→ Required work
Please rename "template" to "layout" in the material from its start through the line holding "Action: point(284,386)", inclusive, and give those lines again with nothing else changed. Leave the pictures out of your answer.

----- Material provided -----

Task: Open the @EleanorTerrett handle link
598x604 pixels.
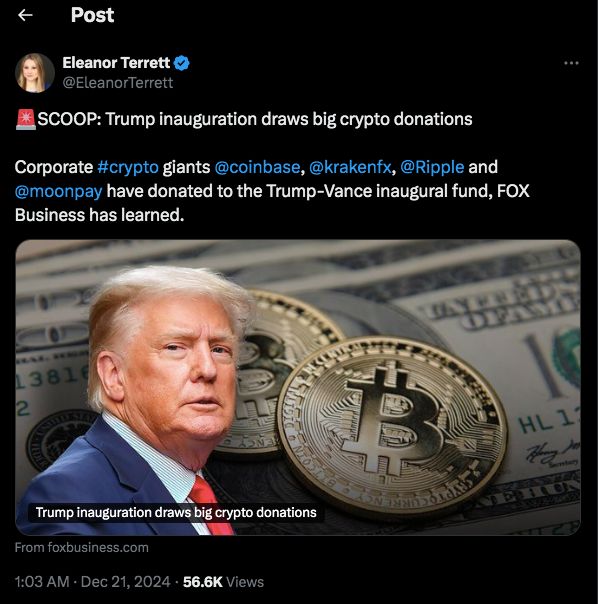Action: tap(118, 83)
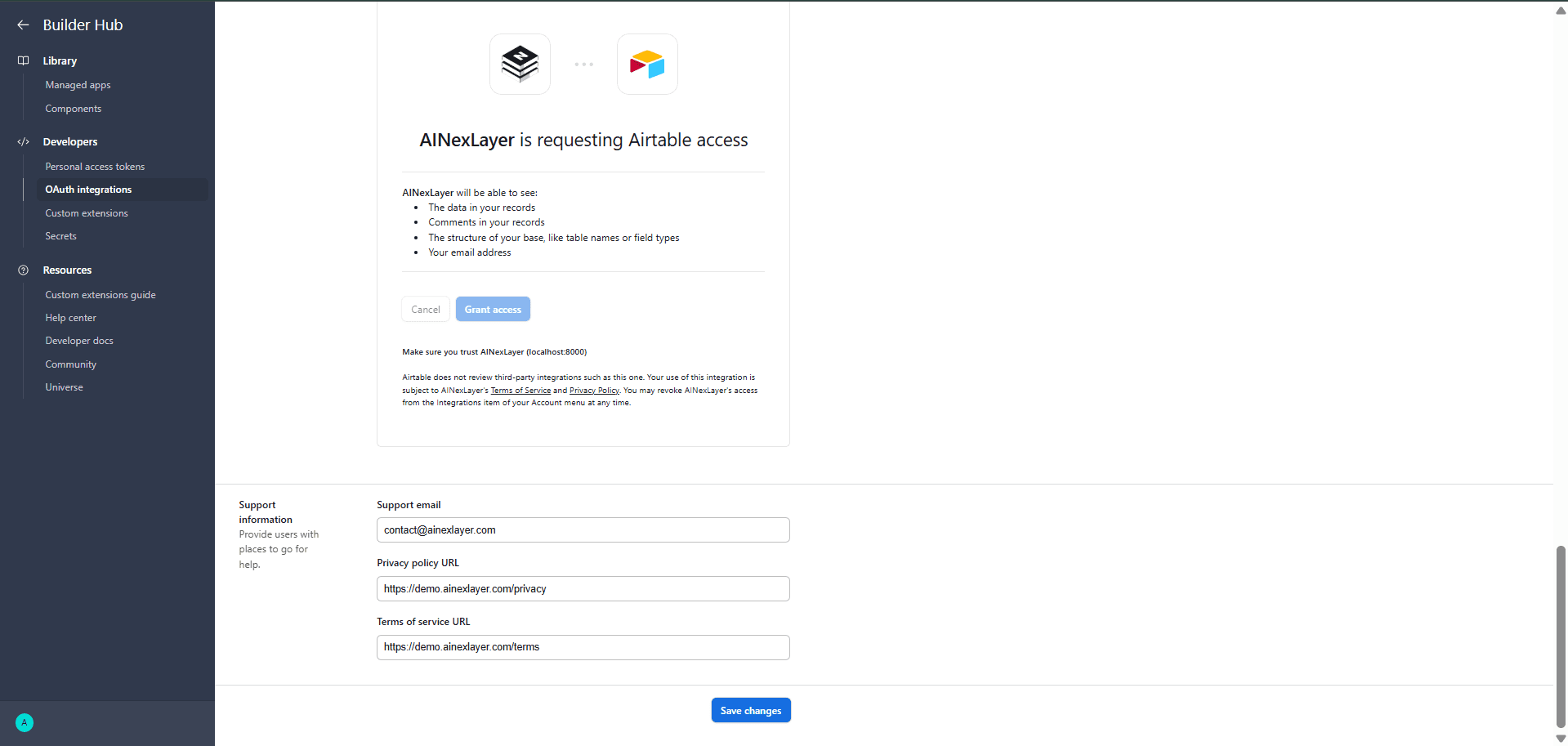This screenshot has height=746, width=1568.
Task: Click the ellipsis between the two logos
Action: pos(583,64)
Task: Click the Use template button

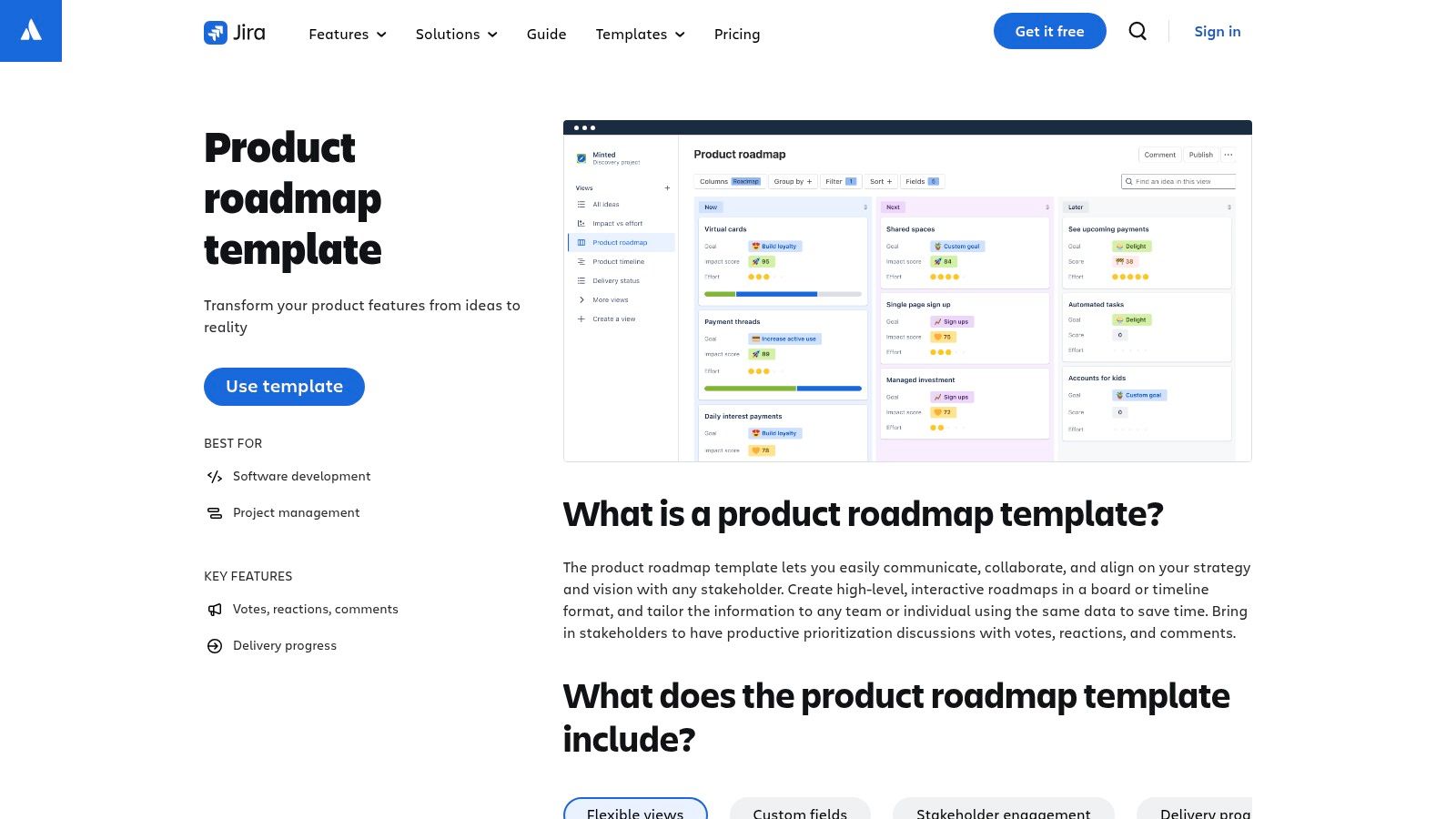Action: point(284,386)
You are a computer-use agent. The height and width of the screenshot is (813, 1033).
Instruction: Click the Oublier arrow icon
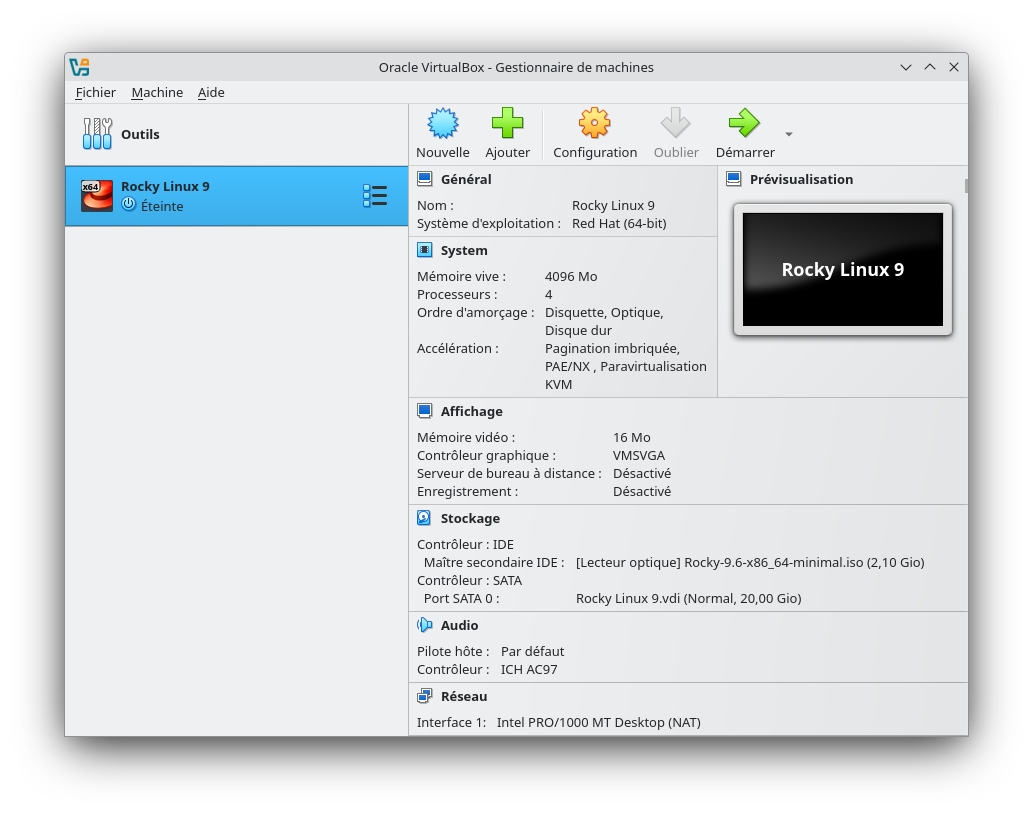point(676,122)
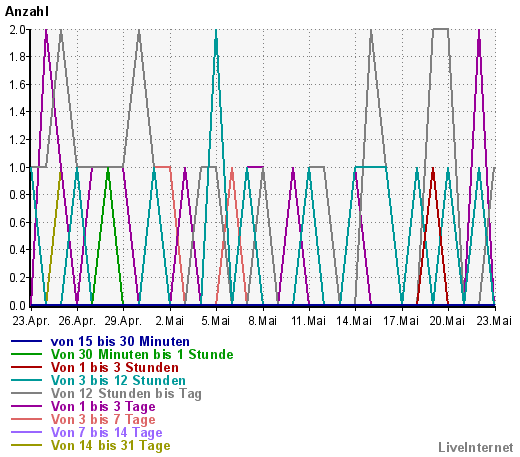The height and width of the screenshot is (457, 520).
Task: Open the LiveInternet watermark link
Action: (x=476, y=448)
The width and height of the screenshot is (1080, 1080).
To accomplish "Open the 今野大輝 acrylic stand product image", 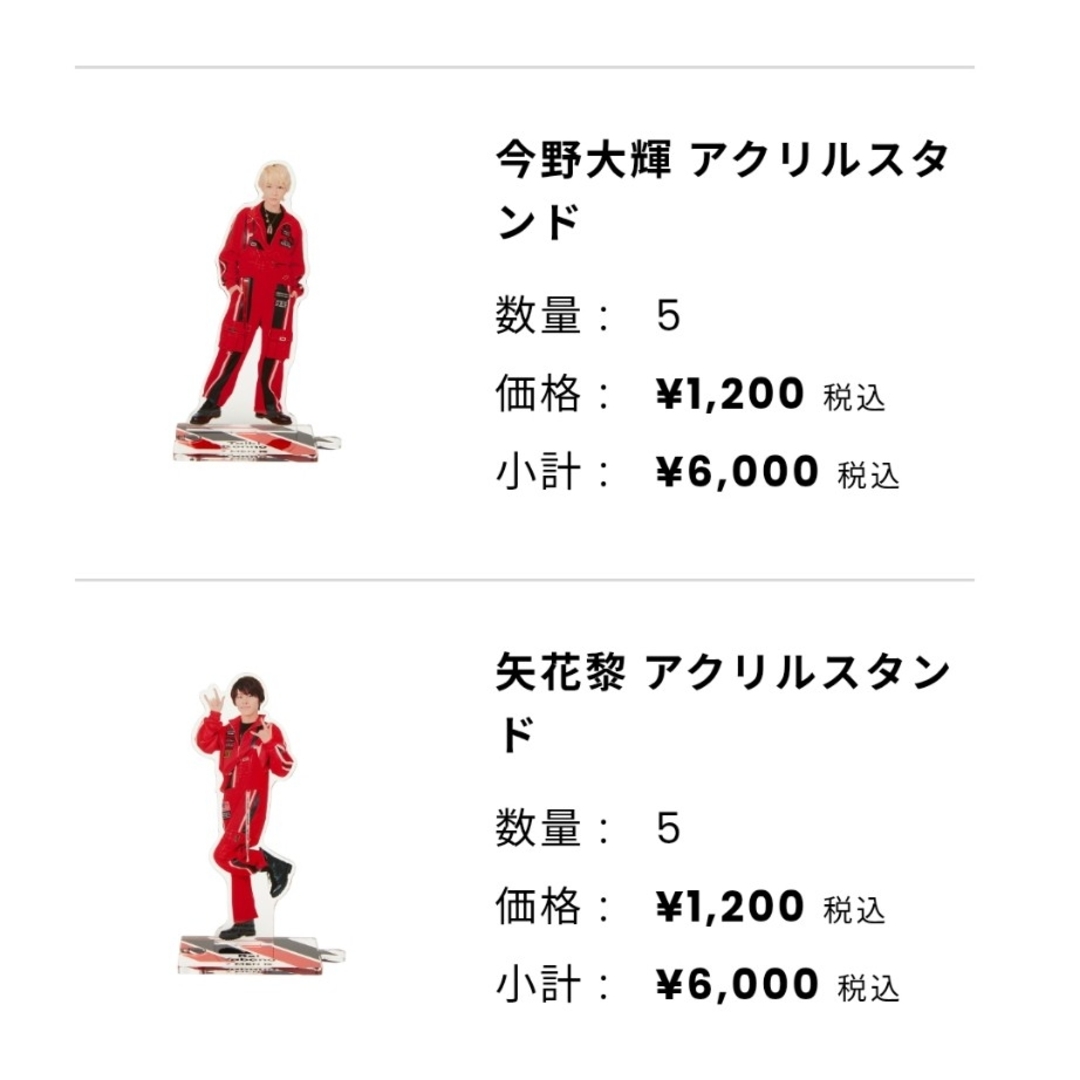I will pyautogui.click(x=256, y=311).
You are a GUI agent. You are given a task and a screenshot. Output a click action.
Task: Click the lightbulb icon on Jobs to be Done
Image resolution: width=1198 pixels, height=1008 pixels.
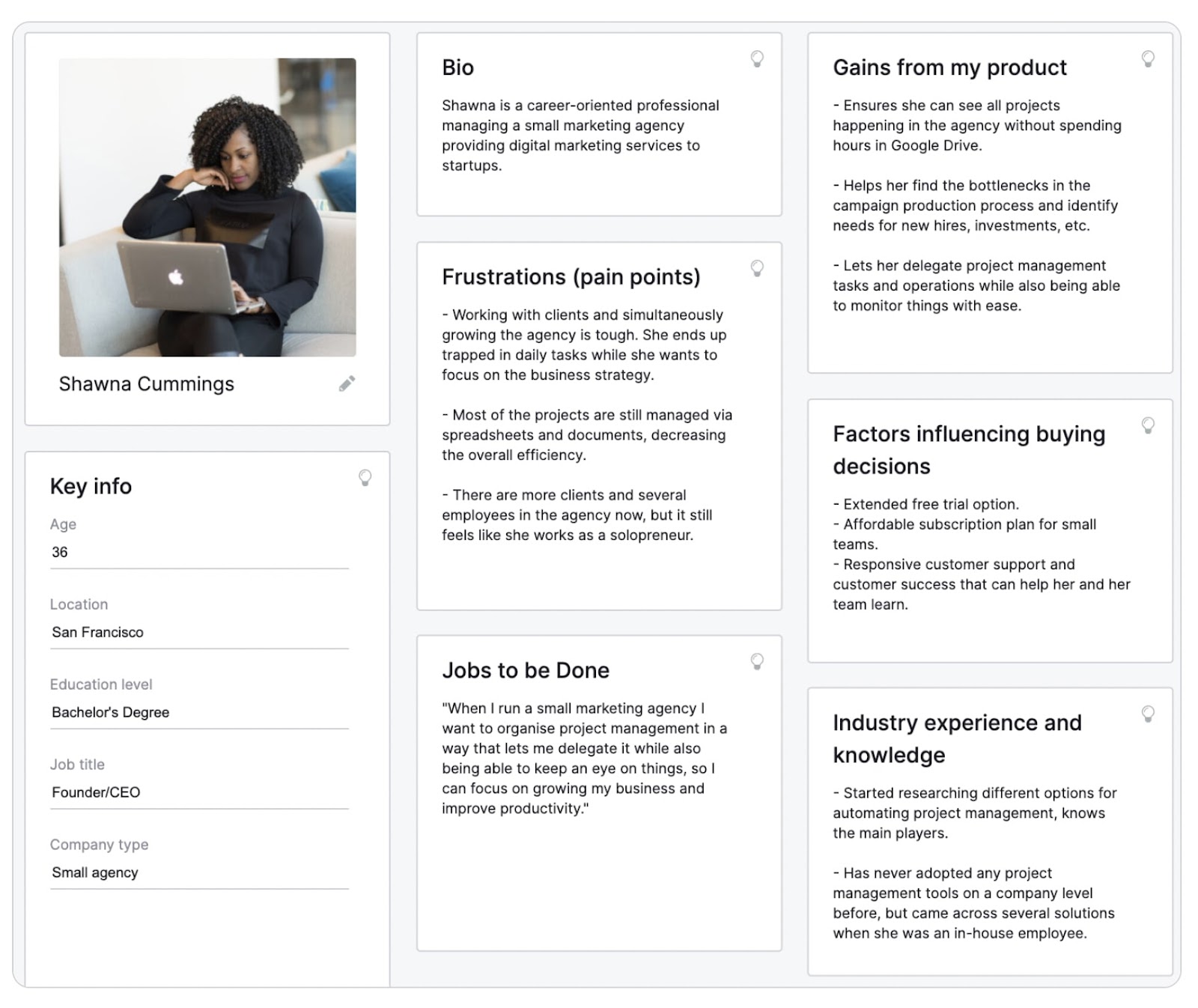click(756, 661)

-----

→ Correct result
Task: Open the @EleanorTerrett handle link
598x604 pixels.
Action: tap(118, 83)
This screenshot has height=746, width=1568.
Task: Click the ellipsis between the two logos
Action: pos(583,64)
Task: Click the Use layout button

Action: point(284,386)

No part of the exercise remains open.